◆ Dataset rows ◆

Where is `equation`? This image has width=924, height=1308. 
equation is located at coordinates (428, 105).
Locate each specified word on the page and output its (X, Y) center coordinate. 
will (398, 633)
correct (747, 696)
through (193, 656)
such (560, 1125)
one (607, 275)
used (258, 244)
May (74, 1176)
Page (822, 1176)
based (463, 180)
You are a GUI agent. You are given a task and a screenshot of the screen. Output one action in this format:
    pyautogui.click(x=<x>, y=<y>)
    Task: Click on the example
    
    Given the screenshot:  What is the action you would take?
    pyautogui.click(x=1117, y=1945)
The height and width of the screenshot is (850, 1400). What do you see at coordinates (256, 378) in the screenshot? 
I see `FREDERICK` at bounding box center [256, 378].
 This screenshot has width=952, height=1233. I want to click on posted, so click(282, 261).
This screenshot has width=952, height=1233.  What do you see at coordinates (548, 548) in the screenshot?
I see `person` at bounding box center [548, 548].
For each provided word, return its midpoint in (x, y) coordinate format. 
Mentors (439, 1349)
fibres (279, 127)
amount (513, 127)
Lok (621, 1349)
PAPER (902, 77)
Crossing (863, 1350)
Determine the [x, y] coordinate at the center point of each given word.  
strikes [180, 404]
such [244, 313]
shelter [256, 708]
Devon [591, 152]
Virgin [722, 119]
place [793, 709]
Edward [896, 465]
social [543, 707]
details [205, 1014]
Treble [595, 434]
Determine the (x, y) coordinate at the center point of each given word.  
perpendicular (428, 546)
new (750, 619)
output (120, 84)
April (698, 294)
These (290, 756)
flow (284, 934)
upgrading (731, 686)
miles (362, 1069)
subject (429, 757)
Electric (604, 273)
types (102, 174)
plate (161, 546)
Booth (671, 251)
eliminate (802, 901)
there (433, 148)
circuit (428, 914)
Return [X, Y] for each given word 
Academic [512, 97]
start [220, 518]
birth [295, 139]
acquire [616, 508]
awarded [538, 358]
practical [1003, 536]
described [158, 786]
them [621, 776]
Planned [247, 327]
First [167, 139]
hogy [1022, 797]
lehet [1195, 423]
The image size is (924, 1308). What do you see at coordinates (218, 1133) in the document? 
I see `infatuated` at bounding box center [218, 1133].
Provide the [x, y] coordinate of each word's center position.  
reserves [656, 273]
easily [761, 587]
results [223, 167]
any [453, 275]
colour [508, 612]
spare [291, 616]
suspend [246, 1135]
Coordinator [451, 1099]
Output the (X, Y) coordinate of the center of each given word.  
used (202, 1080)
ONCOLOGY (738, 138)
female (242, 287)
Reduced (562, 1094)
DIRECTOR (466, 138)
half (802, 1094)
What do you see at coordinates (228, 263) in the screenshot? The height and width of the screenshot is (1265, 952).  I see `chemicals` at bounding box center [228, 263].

◆ Work to complete ◆
Copy out every one of the entries above word for word, changing nothing.

◆ Full response ◆
Where is `equation`? This image has width=924, height=1308. 
equation is located at coordinates (428, 105).
Locate each specified word on the page and output its (X, Y) center coordinate. 
will (398, 633)
correct (747, 696)
through (193, 656)
such (560, 1125)
one (607, 275)
used (258, 244)
May (74, 1176)
Page (822, 1176)
based (463, 180)
You are a GUI agent. You are given a task and a screenshot of the screen. Output one action in this format:
    pyautogui.click(x=<x>, y=<y>)
    Task: Click on the example
    
    Given the screenshot:  What is the action you would take?
    pyautogui.click(x=1117, y=1945)
The height and width of the screenshot is (850, 1400). What do you see at coordinates (256, 378) in the screenshot? 
I see `FREDERICK` at bounding box center [256, 378].
 This screenshot has width=952, height=1233. I want to click on posted, so click(282, 261).
This screenshot has width=952, height=1233.  What do you see at coordinates (548, 548) in the screenshot?
I see `person` at bounding box center [548, 548].
For each provided word, return its midpoint in (x, y) coordinate format. 
Mentors (439, 1349)
fibres (279, 127)
amount (513, 127)
Lok (621, 1349)
PAPER (902, 77)
Crossing (863, 1350)
Determine the [x, y] coordinate at the center point of each given word.  
strikes [180, 404]
such [244, 313]
shelter [256, 708]
Devon [591, 152]
Virgin [722, 119]
place [793, 709]
Edward [896, 465]
social [543, 707]
details [205, 1014]
Treble [595, 434]
Determine the (x, y) coordinate at the center point of each given word.  
perpendicular (428, 546)
new (750, 619)
output (120, 84)
April (698, 294)
These (290, 756)
flow (284, 934)
upgrading (731, 686)
miles (362, 1069)
subject (429, 757)
Electric (604, 273)
types (102, 174)
plate (161, 546)
Booth (671, 251)
eliminate (802, 901)
there (433, 148)
circuit (428, 914)
Return [X, Y] for each given word 
Academic [512, 97]
start [220, 518]
birth [295, 139]
acquire [616, 508]
awarded [538, 358]
practical [1003, 536]
described [158, 786]
them [621, 776]
Planned [247, 327]
First [167, 139]
hogy [1022, 797]
lehet [1195, 423]
The image size is (924, 1308). What do you see at coordinates (218, 1133) in the document? 
I see `infatuated` at bounding box center [218, 1133].
Provide the [x, y] coordinate of each word's center position.  
reserves [656, 273]
easily [761, 587]
results [223, 167]
any [453, 275]
colour [508, 612]
spare [291, 616]
suspend [246, 1135]
Coordinator [451, 1099]
Output the (X, Y) coordinate of the center of each given word.  
used (202, 1080)
ONCOLOGY (738, 138)
female (242, 287)
Reduced (562, 1094)
DIRECTOR (466, 138)
half (802, 1094)
What do you see at coordinates (228, 263) in the screenshot? The height and width of the screenshot is (1265, 952).  I see `chemicals` at bounding box center [228, 263].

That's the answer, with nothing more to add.